Malgré ces mesures, les investisseurs continuent d'ignorer Haïti, à cause de son manque d'infrastructures, sa force de travail peu formée et les craintes de troubles politiques. Au même moment, les réformes du FMI ont eu un impact dévastateur sur la paysannerie, qui constitue les deux tiers de la population d'Haïti. Selon McGowan, l'élimination des tarifs a placé les paysans haïtiens «en compétition directe avec les fermiers subventionnés et mécanisés d'autres pays, bataille qu'ils ne peuvent tout simplement pas gagner ».

« Il y a dix ans », continue McGowan, « les paysans produisaient presque tout le riz consommé en Haïti. Au cours de la dernière décennie cependant, ils ont reçu coup sur coup par les politiques commerciales et fiscales imposées dans le cadre de l'ajustement structurel.Le résultat est qu'Haïti ne produit aujourd'hui qu'environ 50% de ses besoins en riz ».

Résumant l'impact de l' « ajustement structurel » du FMI, McGowan déclare : « Au lieu d'aider l'économie haïtienne à surmonter ses distorsions, l'effet combiné des politiques du FMI a été d'imposer une camisole de force financière qui comprime l'activité économique générale. De telles politiques continuent de servir les intérêts d'un petit nombre de créditeurs, quelques investisseurs et consommateurs étrangers et une petite classe d'élites haïtiennes aux dépens du peuple haïtien ». (Le texte complet de son rapport se retrouve sur l'internet à l'adresse suivante : http://www.igc.org/dgap/haiti97.html).

Si les conditions des masses haïtiennes n'ont fait qu'empirer durant l'occupation américaine, c'est parce que les buts de cette entreprise - empêcher toute révolte populaire visant à restructurer radicalement la vie économique, raccommoder et renforcer un appareil d'état qui maintien la domination d'une mince élite locale, et ouvrir l'économie haïtienne à la domination effrénée du capital international - sont incompatibles avec une véritable démocratie et un véritable développement économique.

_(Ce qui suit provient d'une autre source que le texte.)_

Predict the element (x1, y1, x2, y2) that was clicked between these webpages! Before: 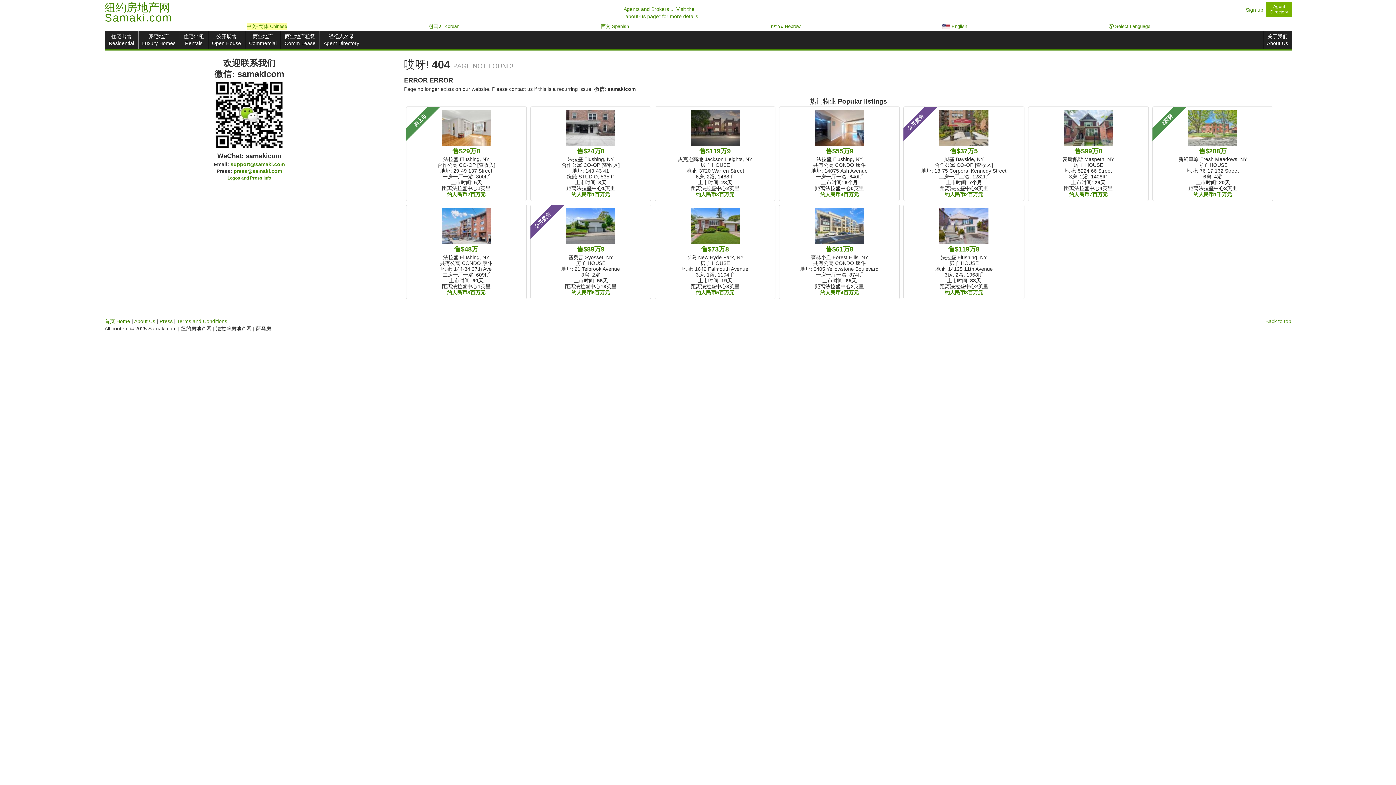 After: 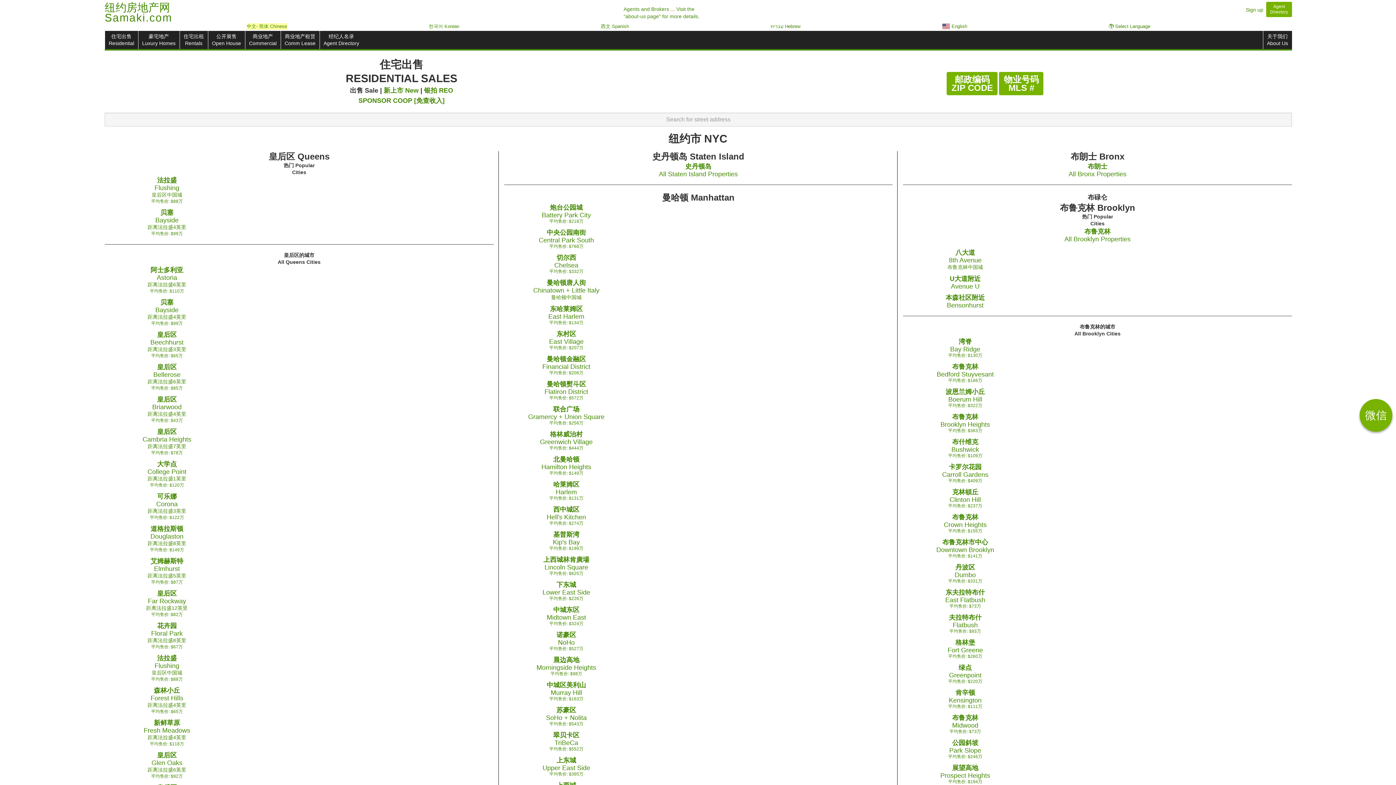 Action: bbox: (104, 30, 138, 49) label: 住宅出售
Residential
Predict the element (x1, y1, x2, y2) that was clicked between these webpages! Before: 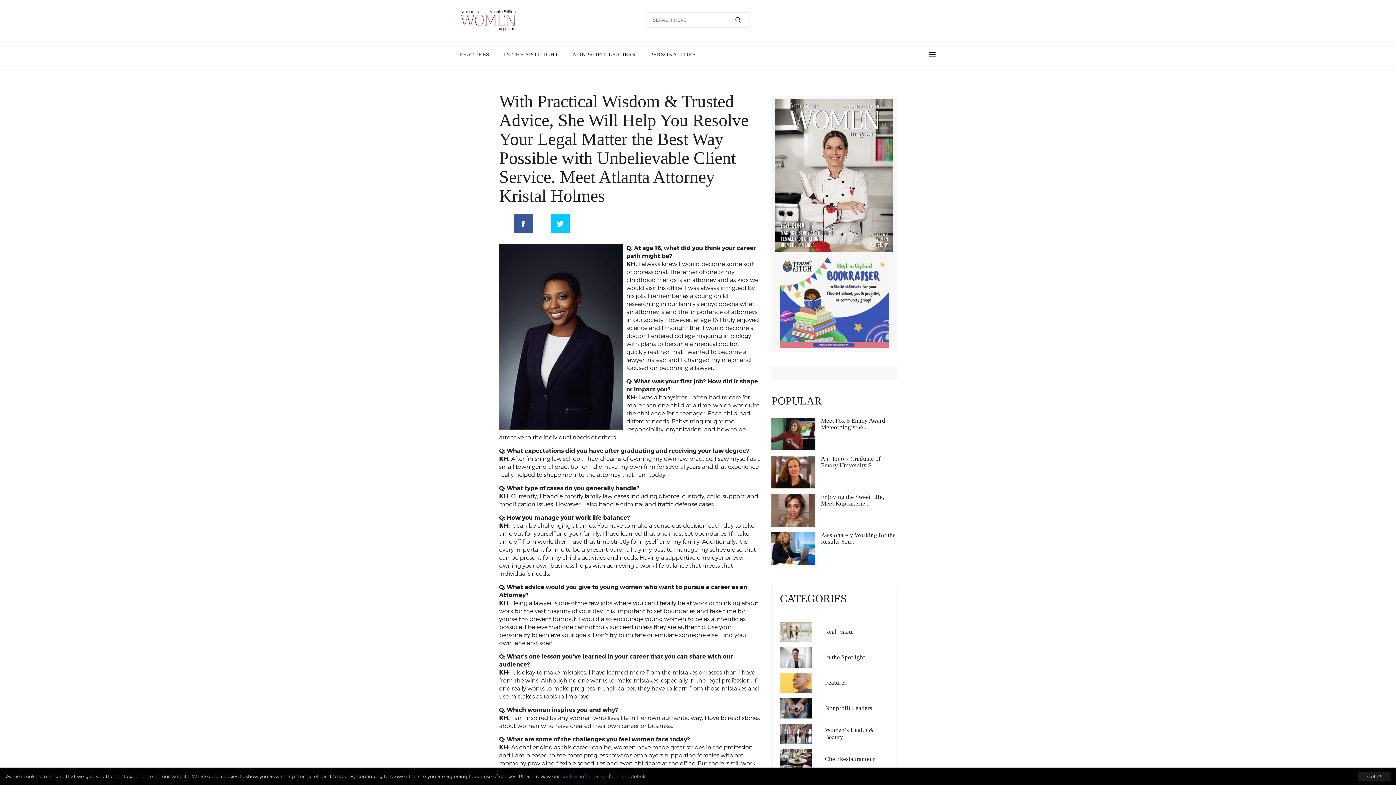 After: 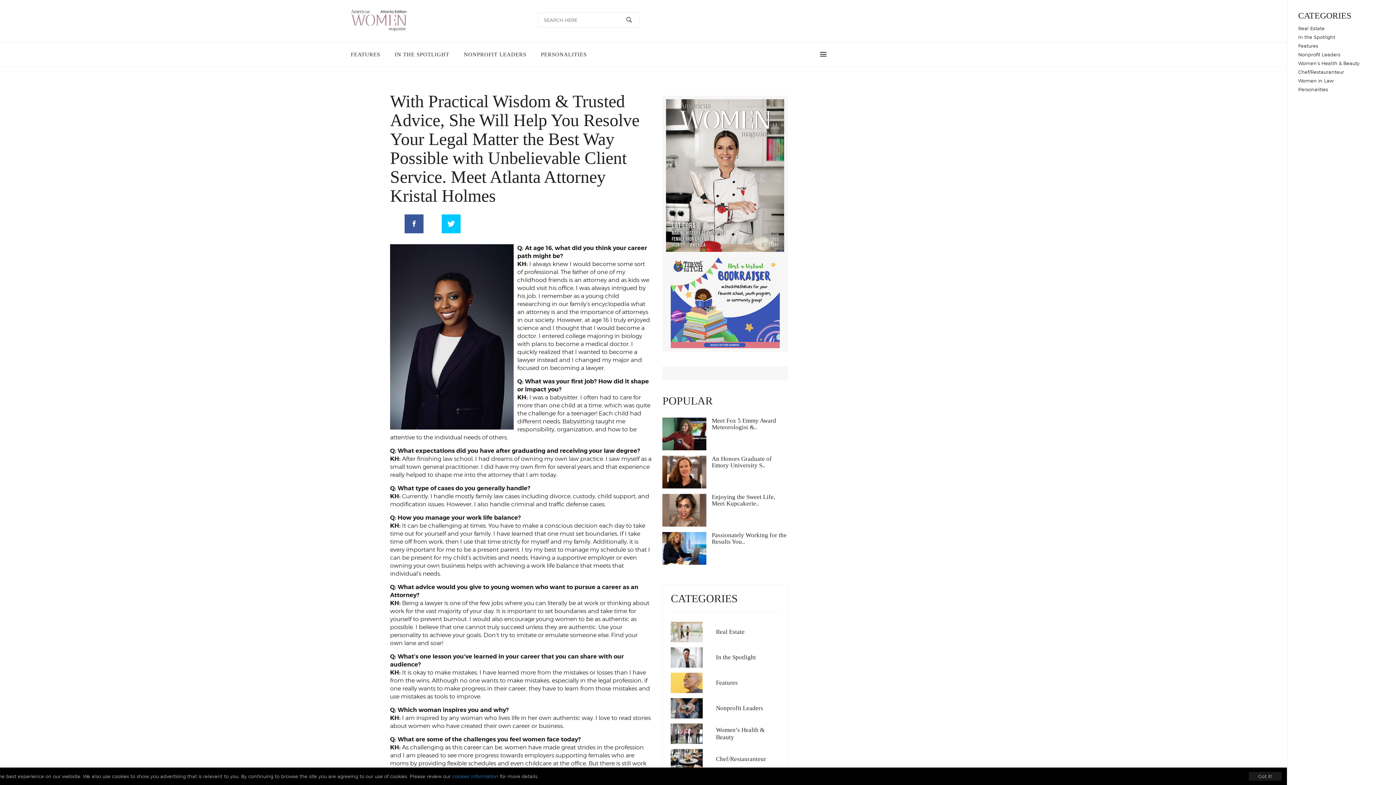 Action: bbox: (929, 42, 936, 59)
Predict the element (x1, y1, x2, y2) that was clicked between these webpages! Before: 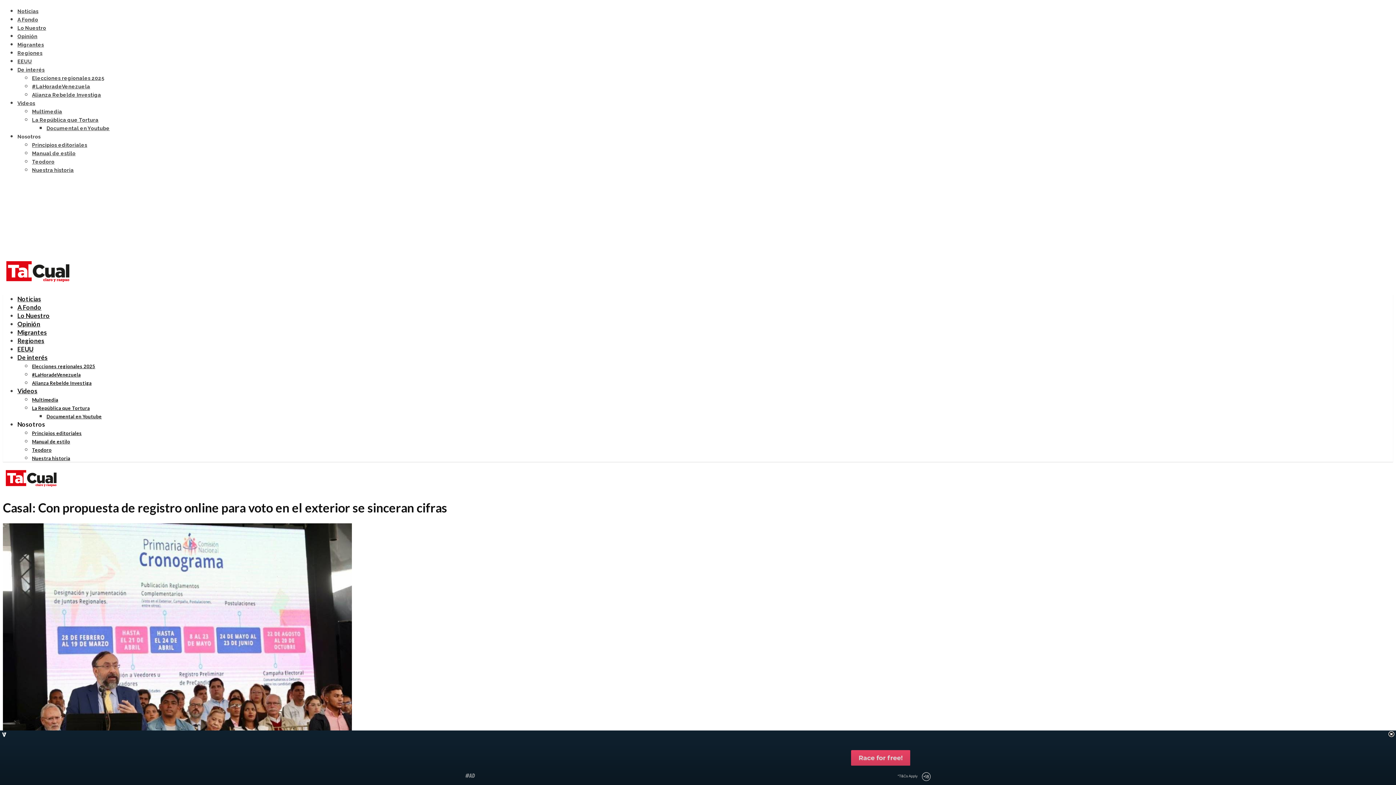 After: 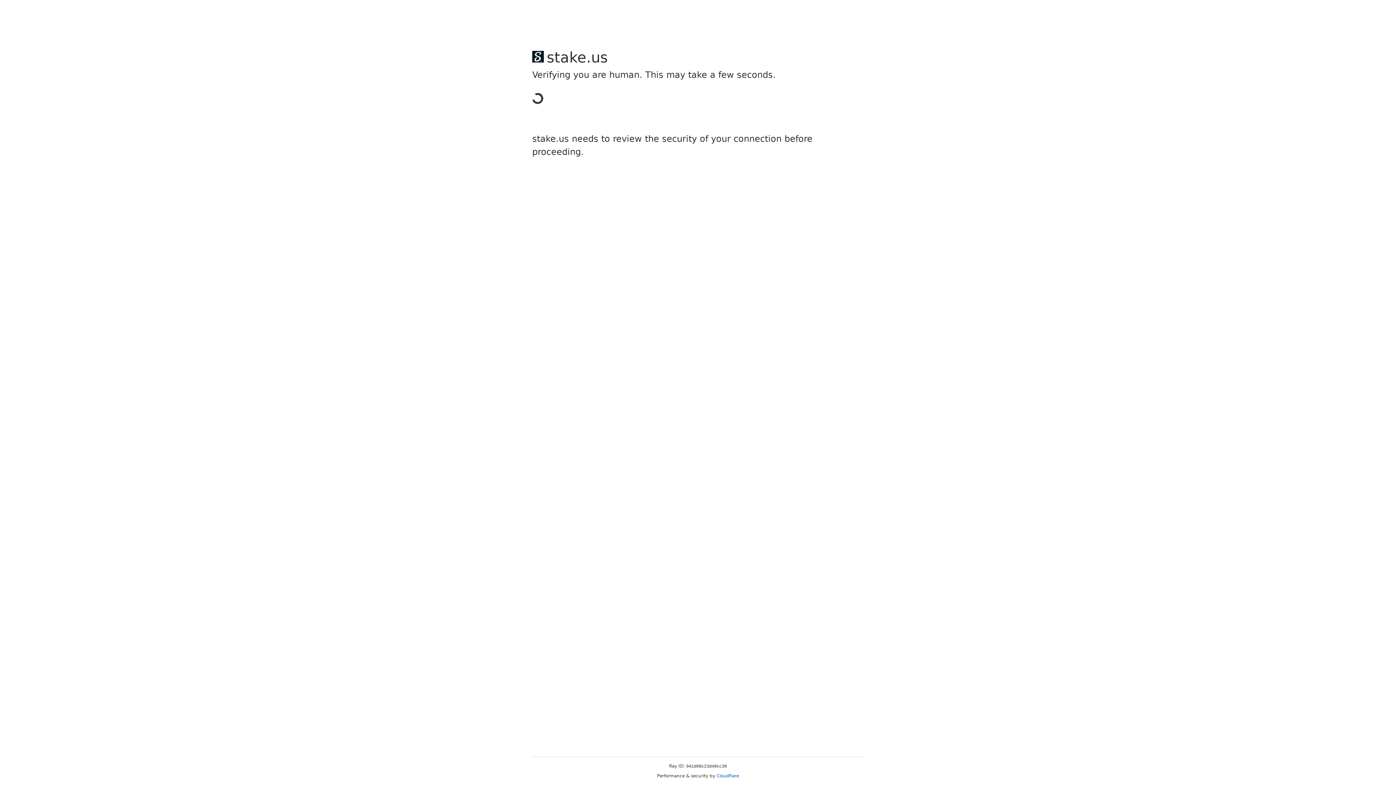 Action: label: Manual de estilo bbox: (32, 438, 70, 444)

La vraie démocratie ne peut être établie que par le bas, par un mouvement qui articule le besoin des masses pour de vastes et profonds changements socio-économiques et qui, sous la direction de la classe ouvrière haïtienne, planifie et organise sa lutte dans le cadre d'une offensive internationale de la classe ouvrière contre le capital global.